> **Sunulan Metin**:

+--

Neleri özlemişiz ki!

Tayfun Çağra

Bu Pazar ikinci turda iki seçenek var;
Ya kurduğu düzenin sürmesi ve şimdi yanında olan Tahsin Ertuğruloğlu’nun daha önce dediği gibi “Eroğlu sultanlığı”nın daha da büyümesi için Derviş Eroğlu’na oy vereceksiniz, ya da barış güçlerinin ortak paydada buluştuğu barış ve çözüm için uğraş vereceğine inanılan Mustafa Akıncı için sandığa gideceksiniz. Akıl ve mantık, gelecek için umudun devam etmesi için ikinci seçeneği işaret ediyor.

23 Nisan 2015

(5 yılın ardından 3 gün sonra yeniden seçim zamanıydı ama olamadı, corona izin vermedi… Coronasız günleri öyle özledik ki!..)

***

Hükümetin eskisi gitti, yenisi geldi ya!.. Neydi bunun nedeni?
CTP-UBP hükümetinde CTP direnç göstermişti… Neye?
Öncelikle su protokolüne… İtirazlar sürecinde bazı maddeler daha uygun hale getirilmiş sonra onaylanmıştı. Ama bu süreçte diğer ortak UBP’nin genel başkanı Hüseyin Özgürgün “imzalayın gitsin, içeriği beni ilgilendirmiyor” demişti.

25 Nisan 2016

(Siyaset oyunlarını bile özledik!..)

***

Denizden bu kadar uzakta bir harnıp ağacı nasıl rüzgârdan bu kadar etkilenirdi! Etkileniyordu çünkü o zamanlar dağ etekleri sayılan bir yerde olan harnıbın denizle önünde engel yoktu. Eski Girne’nin oraya buraya dağılmış kırmızı kiremitli veya liman bölgesindeki beyaz badanalı evlerinden başka evler, binalar yoktu. Şimdi olduğu gibi hem önünde hem arkasında güneşini, rüzgârını kesenler yoktu. Belki de bu nedenden dolayı, belki de gücenmesinden artık, bilemiyorum; Geçtiğimiz yıl en sonunda o eğilen beden yer çekimine daha fazla dayanamadı ve toprağa verdi kendini…

24 Nisan 2017

(Betonlaşma bile artık sıradan bir dert gibi geliyor bize… Taa ki bu corona ortadan kalkana kadar ama!..)

+--

> **Ham Kayıtlar**:
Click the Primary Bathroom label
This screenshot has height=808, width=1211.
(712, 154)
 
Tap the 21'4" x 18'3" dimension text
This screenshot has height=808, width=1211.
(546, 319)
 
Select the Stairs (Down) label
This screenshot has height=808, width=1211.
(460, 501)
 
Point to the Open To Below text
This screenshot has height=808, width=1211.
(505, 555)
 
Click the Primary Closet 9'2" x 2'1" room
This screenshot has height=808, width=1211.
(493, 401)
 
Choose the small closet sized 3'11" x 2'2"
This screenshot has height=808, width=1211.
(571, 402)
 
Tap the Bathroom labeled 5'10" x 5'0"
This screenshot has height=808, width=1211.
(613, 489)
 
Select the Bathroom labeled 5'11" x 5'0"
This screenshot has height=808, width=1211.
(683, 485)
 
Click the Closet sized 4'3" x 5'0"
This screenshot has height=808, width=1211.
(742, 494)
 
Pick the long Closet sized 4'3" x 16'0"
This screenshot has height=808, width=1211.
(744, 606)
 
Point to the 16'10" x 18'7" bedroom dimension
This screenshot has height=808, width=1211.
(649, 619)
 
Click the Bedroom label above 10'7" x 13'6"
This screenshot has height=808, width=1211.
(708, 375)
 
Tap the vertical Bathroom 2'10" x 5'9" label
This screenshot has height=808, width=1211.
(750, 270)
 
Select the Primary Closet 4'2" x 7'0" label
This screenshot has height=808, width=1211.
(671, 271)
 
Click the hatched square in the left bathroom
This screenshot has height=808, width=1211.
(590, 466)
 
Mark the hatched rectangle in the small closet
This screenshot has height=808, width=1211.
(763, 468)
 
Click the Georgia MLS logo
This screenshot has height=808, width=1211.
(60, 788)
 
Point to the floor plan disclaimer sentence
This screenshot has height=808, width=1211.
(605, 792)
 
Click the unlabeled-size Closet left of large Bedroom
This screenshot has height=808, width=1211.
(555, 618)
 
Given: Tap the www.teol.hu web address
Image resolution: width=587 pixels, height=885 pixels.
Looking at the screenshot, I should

+--

> **Görevler**:
a. Kayıtlarda "Select" kelimesinin geçtiği satırların sayısını belirtin; büyük-küçük harf ayrımı önemlidir. Yalnızca sayıyı yazın.
b. Corona günlerinde eski yazılardan alıntılarla özlemi anlatan köşe yazısını kaldığı yerden sürdürün.

> **Yanıtlar**:
a. 3

b.
***

Bugün 23 Nisan’lardan bir gün yine… Hani ‘çocukların bayramları’ diye güneşin altında velileri ve kodamanları eğlendirdikleri günlerden biri daha… Aylar öncesinden başlayan hazırlıklar, yorgunluk, derslerde aksamalar… Hepsi çocukların bayramında başkalarına bayram yaşatmak için… Belki bugün biraz serin olur da çocuklar sapır sapır dökülmezler yine çocuk bayramında!!!

23 Nisan 2018

(Keşke bu yıl da güneşin altında çocuklar 23 Nisan’ı kutlayabilse… Keşke ders kayıpları birkaç dersle kalabilse…)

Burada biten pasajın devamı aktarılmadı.